What is this book of essays about? Says Graham:

This is a book about Orthodoxy being a challenge to our culture’s pervasive nihilism by being “radical,” in the sense of getting back to our roots. I mean this in two ways: A return to the ancient path of Yeshua Messiah, the root of all human flourishing, and, secondly, a return to the human body and its simple, but deep connections with the garden of Eden.

For me, the image of a lily fluttering in the sunshine encapsulates both: On the one hand, Consider the lilies of the field, how they grow is at the heart of Yeshua’s teaching and way of life, as relayed above; on the other, the earthy, ephemeral beauty of the flower is a primary biblical image for the earthy, ephemeral beauty of the human person, rooted in Creation: “As for man, his days are like grass—he flourishes like a flower of the field” (Ps. 103:15)—and, also, when God comes to Earth as a healing dew, the Children of Israel will “blossom like a lily” (Hos. 14:6). In what follows, I would like to describe this flowering of Sabbath life under three aspects: wakefulness, surrender, and unity of breath. Taken as attitudes, these are three aspects of love, which is a form of attention and participation. Taken as practices, they’re just a childlike form of “irreligion,” the Orthodoxy of the flowers and the birds.

There is not enough space in this newsletter to quote at length from the richness of this little book, and Graham Pardun’s religious imagination. If you like Paul Kingsnorth’s writing, you will love this book. You want to know how to experience the world as “re-enchanted,” that is to say, as hallowed? Graham Pardun tells you. The only writer who makes me feel this way about God and Creation is the great twentieth century rabbi Abraham Joshua Heschel, and sometimes Wendell Berry.
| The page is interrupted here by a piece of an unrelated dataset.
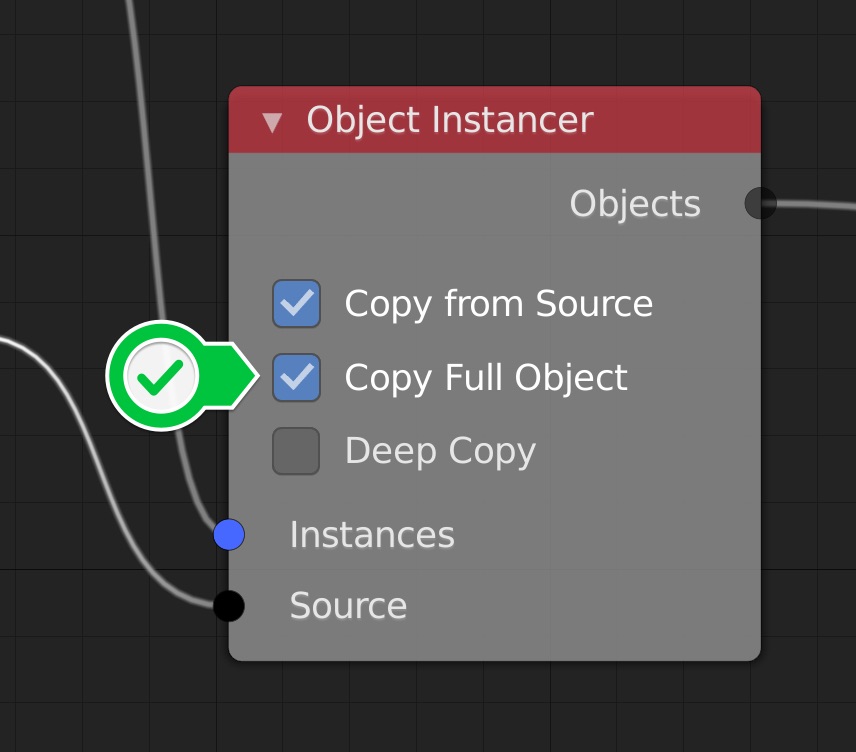This screenshot has height=752, width=856.
Task: Select the green checkmark badge
Action: (160, 375)
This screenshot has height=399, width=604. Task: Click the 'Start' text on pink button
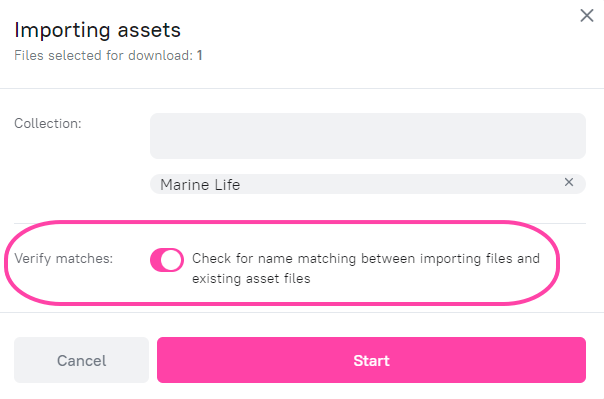coord(371,361)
Here, in this rapturous passage filled with wonder, is Graham Pardun reflecting on the tension between the Mosaic prohibition on “graven images,” and the fact that God told the ancient Hebrews to make images of the cherubim (here, cheruvim) in the Temple:

And now, to the Inmost Sanctuary, in which the Ark resides—the “Holy of Holies”—which will carry us the rest of the way to the edge of the Hebraic universe: That there is an Inmost Sanctuary within the main Sanctuary, within the city-like Temple, within the Temple-like Earth, in which mountains, rivers, trees, and even stars sing songs of praise, according to the book of Psalms, shows that the usual dichotomy anthropologists and sociologists make between “sacred” and “profane” space doesn’t quite fit here; for the Hebrews, there is only sacred space, and even more sacred space:

The heavens are yours —Also yours the Earth

The world and all its fullness… (Ps. 89:12)
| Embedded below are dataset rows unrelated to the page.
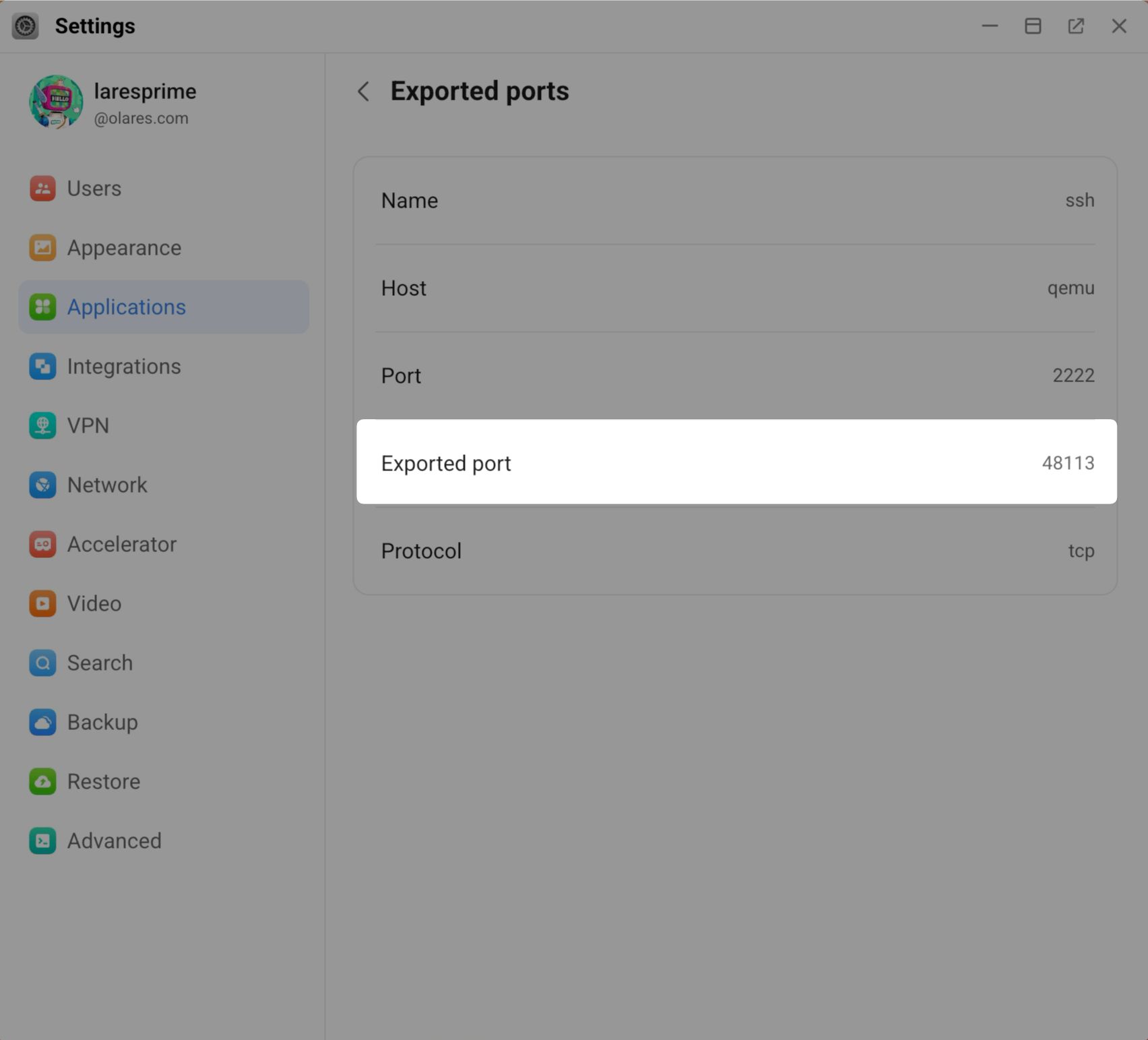Select the Exported port row

point(736,462)
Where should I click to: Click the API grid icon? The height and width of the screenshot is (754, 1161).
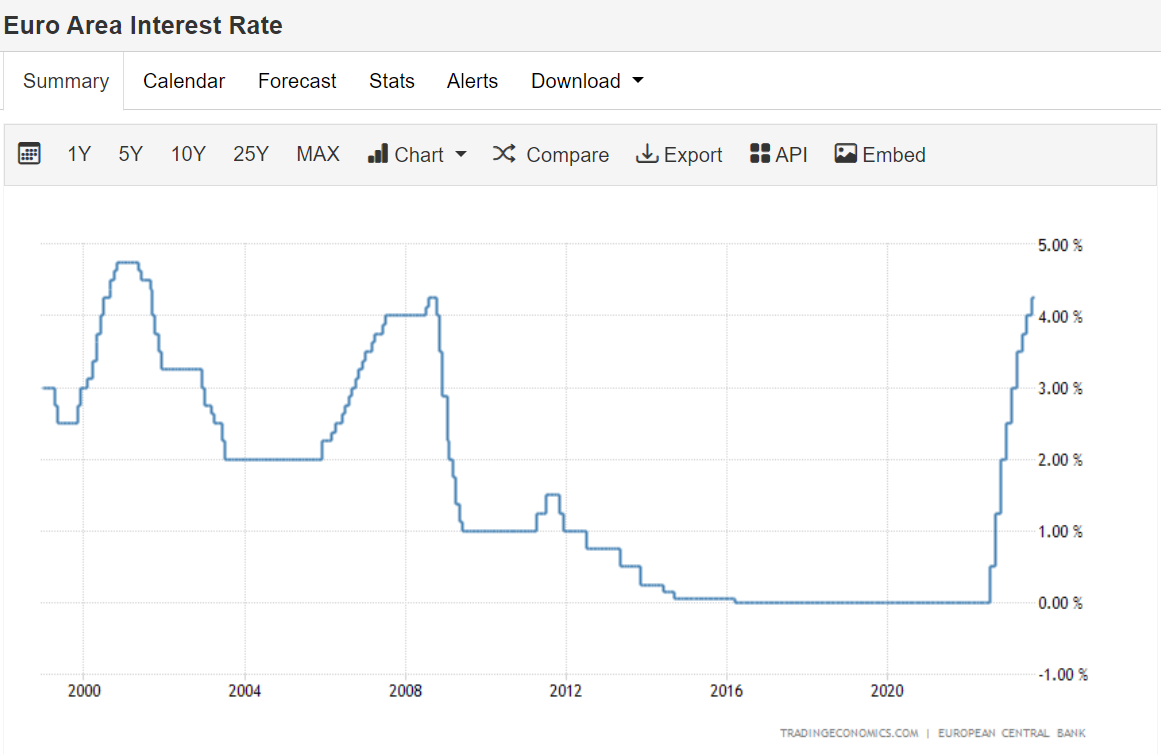(x=760, y=154)
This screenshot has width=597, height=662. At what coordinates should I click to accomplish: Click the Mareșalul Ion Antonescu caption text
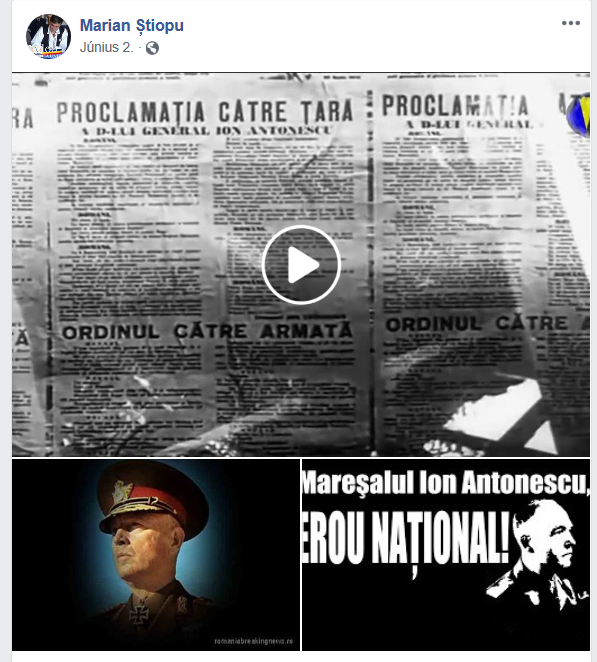[x=445, y=483]
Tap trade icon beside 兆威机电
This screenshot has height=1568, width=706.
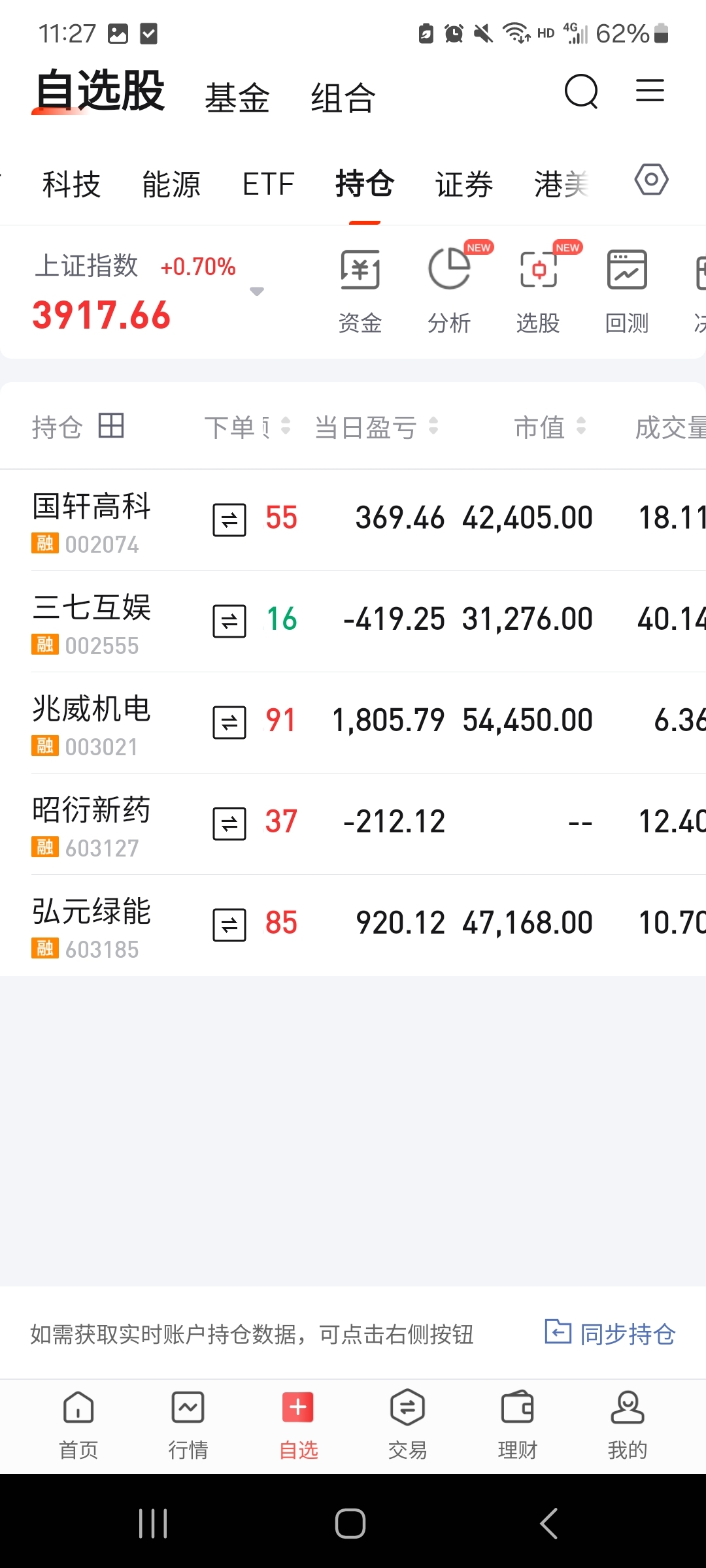229,722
— thus, for the Hebrews, the highest stars are holy, and, below them, the bright planets are holy, too (and, below them, the yellow sun and silver moon— all holy, all full of the beauty of ADONAI), and below the sun and moon and stars, the soaring white clouds are holy, and, below them, the soaring birds of the air are holy, and, below them, the butterflies and dragonflies—all flying insects that flutter in the sky, all of them are holy—and below them, the shining green trees of Earth, and then the lilies of the field beneath them—all holy, holy, holy—and the blue rim of the sky is holy as well, and the sparkling blue seas from horizon to horizon are holy as well, and the red clay and brown earth and yellow sands of Earth are holy as well, and the Holy Land of Israel at the center of Earth is holy, holy, holy as well, and the Holy City, Jerusalem, at the center of the Holy Land is holy as well, full to the brim with the beauty of ADONAI, and the holy Temple, a most holy city within the Holy City, is holy, and the sanctuary within the holiest city is holy, and the Holy of Holies within in the sanctuary is holy—and when the High Priest walks in and prostrates his precious human body to the ground on the most holy day of the year, this completes the whole holy cosmos, as the Hebrews saw it: concentric circles of holy images of God, like flower petals converging on the human heart.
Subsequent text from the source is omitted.